Thank you.
Thank you to committee members.
The Edmonton Social Planning Council is pleased to participate in these pre-budget consultations. The ESPC is an independent, non-profit social research organization focusing on issues of poverty and low income, with the goal of building a more healthy, just, and inclusive community.
This ESPC brief responds to the first question posed by the committee, which asks, what federal tax and program spending measures are needed to ensure prosperity and a sustainable future for Canadians?
Any recovery from the current economic recession is likely to be slow. Poverty generally goes up during recessions. This makes it imperative that next year's federal budget expand investments in Canada's people, especially its children.
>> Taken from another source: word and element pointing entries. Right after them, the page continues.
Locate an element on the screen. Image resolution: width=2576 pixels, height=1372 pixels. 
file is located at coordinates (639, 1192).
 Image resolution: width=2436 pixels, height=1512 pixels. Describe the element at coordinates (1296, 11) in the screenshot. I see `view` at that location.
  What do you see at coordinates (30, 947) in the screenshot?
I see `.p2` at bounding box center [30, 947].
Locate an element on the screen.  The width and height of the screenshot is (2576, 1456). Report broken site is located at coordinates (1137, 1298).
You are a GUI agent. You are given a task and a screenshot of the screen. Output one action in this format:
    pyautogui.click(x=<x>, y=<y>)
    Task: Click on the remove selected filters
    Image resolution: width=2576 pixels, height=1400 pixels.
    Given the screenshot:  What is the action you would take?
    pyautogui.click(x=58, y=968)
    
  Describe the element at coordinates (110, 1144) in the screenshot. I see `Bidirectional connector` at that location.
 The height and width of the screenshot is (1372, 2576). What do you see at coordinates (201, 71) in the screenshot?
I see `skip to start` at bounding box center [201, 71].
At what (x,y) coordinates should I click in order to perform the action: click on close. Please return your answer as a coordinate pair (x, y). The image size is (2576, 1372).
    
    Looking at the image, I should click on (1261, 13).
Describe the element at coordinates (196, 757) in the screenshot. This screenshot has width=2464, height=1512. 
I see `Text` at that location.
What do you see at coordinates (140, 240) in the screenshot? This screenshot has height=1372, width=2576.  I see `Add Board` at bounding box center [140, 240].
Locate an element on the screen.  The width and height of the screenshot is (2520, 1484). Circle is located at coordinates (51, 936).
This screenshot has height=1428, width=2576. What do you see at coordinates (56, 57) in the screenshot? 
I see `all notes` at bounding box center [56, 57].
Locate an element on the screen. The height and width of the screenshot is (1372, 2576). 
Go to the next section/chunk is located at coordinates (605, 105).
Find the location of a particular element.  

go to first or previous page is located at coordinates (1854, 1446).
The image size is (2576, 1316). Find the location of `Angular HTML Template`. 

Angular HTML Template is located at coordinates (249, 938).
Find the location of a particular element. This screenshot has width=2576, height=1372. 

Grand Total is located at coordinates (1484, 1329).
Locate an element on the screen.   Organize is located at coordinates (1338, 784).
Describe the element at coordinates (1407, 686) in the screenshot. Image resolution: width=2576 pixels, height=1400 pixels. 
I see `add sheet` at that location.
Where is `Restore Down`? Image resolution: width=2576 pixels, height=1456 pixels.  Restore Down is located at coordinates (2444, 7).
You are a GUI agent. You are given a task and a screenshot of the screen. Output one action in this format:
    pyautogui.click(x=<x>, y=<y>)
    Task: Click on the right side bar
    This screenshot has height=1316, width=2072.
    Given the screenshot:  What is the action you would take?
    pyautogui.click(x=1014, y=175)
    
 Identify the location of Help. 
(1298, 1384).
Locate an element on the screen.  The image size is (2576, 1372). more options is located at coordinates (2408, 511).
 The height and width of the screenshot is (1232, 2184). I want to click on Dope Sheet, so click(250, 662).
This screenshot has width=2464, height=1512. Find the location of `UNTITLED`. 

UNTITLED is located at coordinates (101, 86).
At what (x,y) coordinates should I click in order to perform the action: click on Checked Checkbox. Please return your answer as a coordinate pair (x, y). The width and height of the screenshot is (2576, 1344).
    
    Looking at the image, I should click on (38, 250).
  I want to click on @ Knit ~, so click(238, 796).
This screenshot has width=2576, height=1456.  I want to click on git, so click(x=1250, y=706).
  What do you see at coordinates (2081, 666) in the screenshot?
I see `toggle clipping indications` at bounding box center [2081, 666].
These investments should support the development of a poverty reduction strategy complementing the initiatives under way in most Canadian provinces.
The ESPC therefore makes the following recommendations: one, that Budget 2010 increase the basic Canada child tax benefit by $400 annually, in addition to normal indexing, for the first child, with proportionate increases for additional children; two, increase the basic Canada child tax benefit by $200 annually, in real terms, for the subsequent four budget years, starting with Budget 2011; and three, index the working income tax benefit starting in Budget 2010, with further increases beyond the indexing being phased in after the economy recovers from the current recession.
I want to speak in more detail about the child tax benefit. The child tax benefit, including the national child benefit supplement for low-income families, is an important social policy measure that helps reduce child and family poverty. The child tax benefit is also a parental recognition program designed to compensate parents for the extra expenses involved with raising children.
Budget 2009 made a modest additional investment in child tax benefits by raising the upper limit on net family income required to receive the maximum benefit; however, there is the potential to do so much more as government revenues recover in coming years.
To help pay for the recommended changes, the non-refundable child tax credit should be eliminated. It is a poorly targeted program disproportionately benefiting higher-income families. The $1.5 billion in savings should instead be invested in the basic child tax benefit, allowing it to be increased by about $200 annually at no extra cost to government.
The ESPC's position is that any real increases to child tax benefits should be to the basic benefit, with indexing only of the NCBS portion, that is, the supplement, in future years. This avoids creating a poverty wall caused by the already steep phase-out rates of NCBS benefits as family income rises.
We propose that benefit reduction rates remain the same as those currently existing. Applying the real increases in child tax benefits to the basic benefit will also assist more Canadian families with the costs of raising children, thereby helping to offset the loss of the non-refundable child tax credit. Currently, child tax benefits are fully phased out at $107,000 of net family income. Under our proposal, by July 2014, child tax benefits will only be fully phased out above $200,000 of net family income.
The universality of the universal child care benefit should be retained as it provides extra support to younger families with children of preschool age, who incur extra child care costs compared to parents of school-aged children. The UCCB also replaced the supplement for children under age seven that existed prior to July 2006; however, the UCCB should be non-taxable, indexed, and better integrated with the child tax benefit system.
The effect and estimated additional cost of these recommended changes is summarized on the table on page 4 of the written brief that I have presented. Also, phasing in benefits over five budget years recognizes the constraints the current economic recession is placing on government expenditures. As the economy recovers, the federal government will have increasing fiscal capacity to make these investments in Canada's children.
We estimate that this single measure of enhancing child tax benefits, once fully implemented, could lift at least one in five Canadian children out of poverty.
While I recognize that this is a little bit of a technical presentation, I'd be pleased to answer any questions you may have.